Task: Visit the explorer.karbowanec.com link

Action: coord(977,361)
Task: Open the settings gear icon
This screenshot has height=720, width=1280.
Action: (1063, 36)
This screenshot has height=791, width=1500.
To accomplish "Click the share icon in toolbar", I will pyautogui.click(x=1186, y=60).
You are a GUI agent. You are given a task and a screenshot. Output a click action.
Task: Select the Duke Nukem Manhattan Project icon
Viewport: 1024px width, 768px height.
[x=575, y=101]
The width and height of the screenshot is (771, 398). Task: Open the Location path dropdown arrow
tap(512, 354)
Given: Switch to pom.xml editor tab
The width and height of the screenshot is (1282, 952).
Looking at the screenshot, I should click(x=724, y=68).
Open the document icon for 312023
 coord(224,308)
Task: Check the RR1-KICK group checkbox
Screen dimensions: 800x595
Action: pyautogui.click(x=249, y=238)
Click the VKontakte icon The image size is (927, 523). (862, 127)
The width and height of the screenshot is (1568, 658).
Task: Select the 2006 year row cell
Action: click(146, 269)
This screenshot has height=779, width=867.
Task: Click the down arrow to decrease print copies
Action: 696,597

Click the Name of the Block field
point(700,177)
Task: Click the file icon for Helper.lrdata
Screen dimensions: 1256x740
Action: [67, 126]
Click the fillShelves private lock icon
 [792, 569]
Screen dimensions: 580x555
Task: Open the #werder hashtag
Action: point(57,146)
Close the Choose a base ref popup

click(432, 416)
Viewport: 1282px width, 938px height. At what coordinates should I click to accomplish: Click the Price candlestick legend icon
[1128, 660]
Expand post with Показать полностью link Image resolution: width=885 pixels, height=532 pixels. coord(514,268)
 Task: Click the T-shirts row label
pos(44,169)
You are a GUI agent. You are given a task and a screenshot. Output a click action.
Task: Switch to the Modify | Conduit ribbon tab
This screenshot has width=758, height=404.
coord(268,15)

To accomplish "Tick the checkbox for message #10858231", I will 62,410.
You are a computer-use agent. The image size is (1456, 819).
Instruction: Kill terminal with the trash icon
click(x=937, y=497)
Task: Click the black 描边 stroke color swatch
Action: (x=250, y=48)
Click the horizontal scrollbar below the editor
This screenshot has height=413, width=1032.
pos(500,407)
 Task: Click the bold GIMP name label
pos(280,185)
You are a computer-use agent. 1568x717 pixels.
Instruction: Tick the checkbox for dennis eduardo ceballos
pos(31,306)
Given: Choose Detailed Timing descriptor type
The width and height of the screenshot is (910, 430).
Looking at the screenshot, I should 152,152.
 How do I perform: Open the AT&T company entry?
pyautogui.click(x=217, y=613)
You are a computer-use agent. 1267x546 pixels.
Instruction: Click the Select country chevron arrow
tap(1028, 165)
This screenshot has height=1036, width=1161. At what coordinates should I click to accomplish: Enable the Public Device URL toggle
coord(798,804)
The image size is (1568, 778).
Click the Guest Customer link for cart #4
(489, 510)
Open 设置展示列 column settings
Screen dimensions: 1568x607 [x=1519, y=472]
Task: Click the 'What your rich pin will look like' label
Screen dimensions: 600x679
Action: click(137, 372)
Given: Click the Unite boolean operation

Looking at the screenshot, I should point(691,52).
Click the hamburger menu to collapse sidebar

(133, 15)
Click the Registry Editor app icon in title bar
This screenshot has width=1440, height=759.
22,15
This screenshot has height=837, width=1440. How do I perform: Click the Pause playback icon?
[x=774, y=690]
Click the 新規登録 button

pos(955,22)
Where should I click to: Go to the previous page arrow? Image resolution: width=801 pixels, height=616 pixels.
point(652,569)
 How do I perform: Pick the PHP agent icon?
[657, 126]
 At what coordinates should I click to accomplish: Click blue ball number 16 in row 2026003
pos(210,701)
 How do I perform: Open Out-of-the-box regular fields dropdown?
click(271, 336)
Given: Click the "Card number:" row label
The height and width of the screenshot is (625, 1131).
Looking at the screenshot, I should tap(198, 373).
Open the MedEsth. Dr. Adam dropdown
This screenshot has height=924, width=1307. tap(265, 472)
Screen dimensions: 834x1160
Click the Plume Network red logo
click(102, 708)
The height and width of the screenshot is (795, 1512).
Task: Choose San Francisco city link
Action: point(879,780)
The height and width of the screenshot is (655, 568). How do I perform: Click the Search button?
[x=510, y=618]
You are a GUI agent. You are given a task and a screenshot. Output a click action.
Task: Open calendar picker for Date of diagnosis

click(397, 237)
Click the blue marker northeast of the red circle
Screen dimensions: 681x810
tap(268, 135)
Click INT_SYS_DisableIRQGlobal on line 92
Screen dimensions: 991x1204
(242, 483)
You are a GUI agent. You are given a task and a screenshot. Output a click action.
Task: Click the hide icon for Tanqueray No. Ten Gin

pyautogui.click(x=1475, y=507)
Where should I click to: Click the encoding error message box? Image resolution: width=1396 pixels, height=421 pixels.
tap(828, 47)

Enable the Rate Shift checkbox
########################################
Format the material above between the lines holding "Given: Click the Unite boolean operation" and "[x=774, y=690]", inclusive, as a Markdown table with the columns Row and Line. Leave out blank lines.

| Row | Line |
|---|---|
| 1 | Given: Click the Unite boolean operation |
| 2 | Looking at the screenshot, I should point(691,52). |
| 3 | Click the hamburger menu to collapse sidebar |
| 4 | (133, 15) |
| 5 | Click the Registry Editor app icon in title bar |
| 6 | This screenshot has width=1440, height=759. |
| 7 | 22,15 |
| 8 | This screenshot has height=837, width=1440. How do I perform: Click the Pause playback icon? |
| 9 | [x=774, y=690] |